As I’ve implemented it, the three cases for inserting a body S into the tree are:

  1. The node is empty. Just put S directly there as an external node.
  2. The node is internal. Find the correct subnode and insert S there, and add S to the internal aggregate body.
  3. The node is external with existing body T. Replace it with an internal node and create empty subnodes, and insert S and T into the node.

During testing I encountered another issue. What if two bodies S and T share the same position? Once S is inserted in a node, the algorithm attempts to insert T by transforming the node into an internal node using case 3. But both S and T are inserted into the same subnode in case 2, which in turn has case 3 applied. It recurses endlessly. So I’ve added an additional case.

  1. If the node’s space is small enough, add S to the node’s aggregate body, but don’t insert it into a subnode.

During force calculation, if a body is close enough to need calculation against subnodes, it will find no subnodes and the effect is that of all bodies in that node’s space is ignored. I have yet to determine the extents to which this improves the calculation’s speed and/or worsens its accuracy.

Another implementation issue for me is that the memory for all nodes is pre-allocated.  But I need to know the maximum number of nodes that may be required for the tree if there are N bodies!  Assuming we only use a node if we put at least one body into it, the tree that uses the most nodes will be a binary tree.  So the answer is 2N-1.  An earlier implementation made all subnodes when creating an internal node; the binary tree of bodies has additional empty nodes — 6 per internal node.  The maximum number of nodes required is 2N-1 + 6(N-1) = 8N-7.

Another question: the electromagnetic force is proportional to the product of charges just as gravitational force is proportional to product of masses.  But charge can be negative, and the product of it can be negative.  Can the Barnes-Hut tree be used for simulating simple electromagnetic attraction/repulsion?  Perhaps: each aggregate body records the sum of the charges of its constituent bodies.  Force is applied to each body using the tree as normal.  If the product of the charge at a node is positive then a repulsive force results, otherwise it’s an attractive force.  In turn that force is divided by the body’s mass to determine acceleration.  Mass is irrelevant for an aggregate body as it has no inherent role in electromagnetic force — only the accumulated charge does.  (I’ve qualified this conclusion with a perhaps because it’s untested.)

Finally on that topic: why do both these forces follow a inverse-square law?  One intuitive answer is that the force can be conceived as a continuous (modulo quantum discreteness) stream of force-carrying particles emanating from each piece of matter in all directions.  When a particle meets other matter, it provides a constant packet of acceleration to it whose direction depends on the product of the mass/charges of originating and receiving bodies.

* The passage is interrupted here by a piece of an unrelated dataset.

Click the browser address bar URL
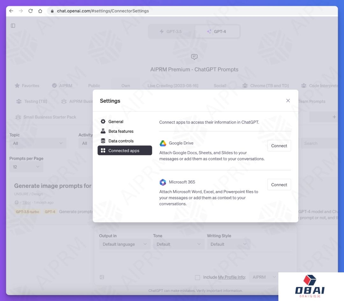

The simple fact that the size of the target diminishes by the square of the distance from the source accounts for the relation between distance and force.  Another way of looking at it is as an expanding sphere of particles, whose surface area is proportional to the square of its radius.  For a given sized target the density of the part of the sphere that encounters the target will be the inverse of that part’s area.